Sirius radio, as you may know, enables you to tune into every NFL game, and to listen to the localized broadcasts of either participating team (except for the Titans radio network, which refused to opt in). But while it's fun to eavesdrop around the league, it’s not always the most pleasurable listening experience.

The Raiders radio team is like a fine cup of coffee: smooth, rich and satisfying. But much of the league’s radio personnel are like the stuff you get at the mini mart: thin, tinny and brash. Greg Papa moves the game along with clarity and purpose. Tom Flores colors the game from a vantage of true insight and experience. We are lucky to have them.

And nothing—nothing—beats Papa’s signature call of TOUCHDOWN RRRRRAIDERS!

Note: If you are considering Sirius radio, click on “comments” below, where I have added some personal thoughts and recommendations.


Blogger Raider Take said...

Raider Take highly recommends Sirius satellite radio. In addition to NFL gamecasts, you get the dedicated NFL radio talk station (not to mention ESPN radio and a ton of music and talk options).

Here’s how it works. First you buy a radio receiver and a subscription. The subscription is $12.95/month. Is paying for radio crazy? Think of it this way: one month costs less than the average CD, and you will listen to it a lot more than you will the CD.

I got the Sportster Replay receiver with the companion boombox. Once you buy the receiver, you call Sirius and activate your subscription. Easy.

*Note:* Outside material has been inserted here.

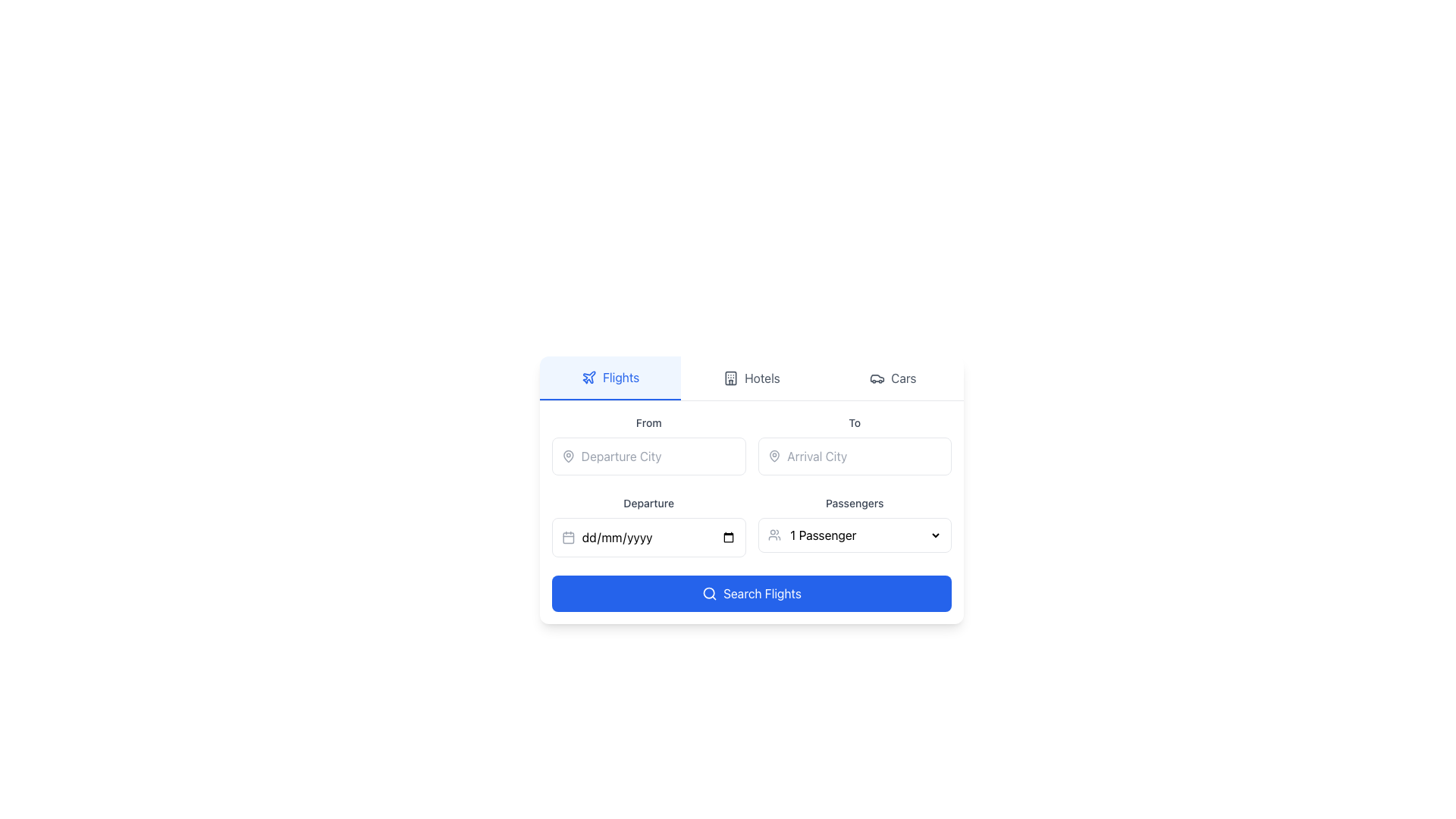  What do you see at coordinates (762, 593) in the screenshot?
I see `the 'Search Flights' button, which is a blue rectangular button located at the bottom of a form and is centered horizontally with a search icon on its left side` at bounding box center [762, 593].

In the car, the receiver is secured via suction mount to the windshield. It is powered via the “cigarette lighter” or whatever they’re calling it these days. A long thin antenna cord also attaches to the receiver. At the other end of the cord is a magnetic disc that receives the satellite signal. You can run it outside and secure the magnetic disc to the top of the car for a permanent installation. However, I just place the antenna disc on the dashboard, which enables me to move the unit back and forth between vehicles. Finally, the receiver puts out an FM modulated signal, which means the car stereo picks up Sirius via cordless FM signal. If all of this sounds complicated, trust me, it’s not…

In summary:

1. Buy and activate receiver
2. Secure receiver in car via included suction mount (or other included mount)
3. Plug into power source
4. Connect antenna
5. Set FM modulater to send signal to selected FM station.


The optional boombox enables you to listen to Sirius outside the car. It has a slot that holds the receiver and a long antenna cord. Note that the receiving end of the antenna typically needs to be outside for you to catch a signal. It’s great for working outdoors and or in the yard, and the antenna cord is long enough for you to run it outside from your garage as well.


I can’t vouch for other receivers, but I do like the Sportster Replay, particularly because it enables you to pause live radio. I know, that sounds stupid…but it’s actually pretty cool. You can drive to the grocery store, pause the radio if they’re talking about the Raiders or something else of interest, do your shopping, and then resume where you left off. Since you are now several minutes behind real time, you can also fast forward through commercials (essentially, it’s Tivo for radio).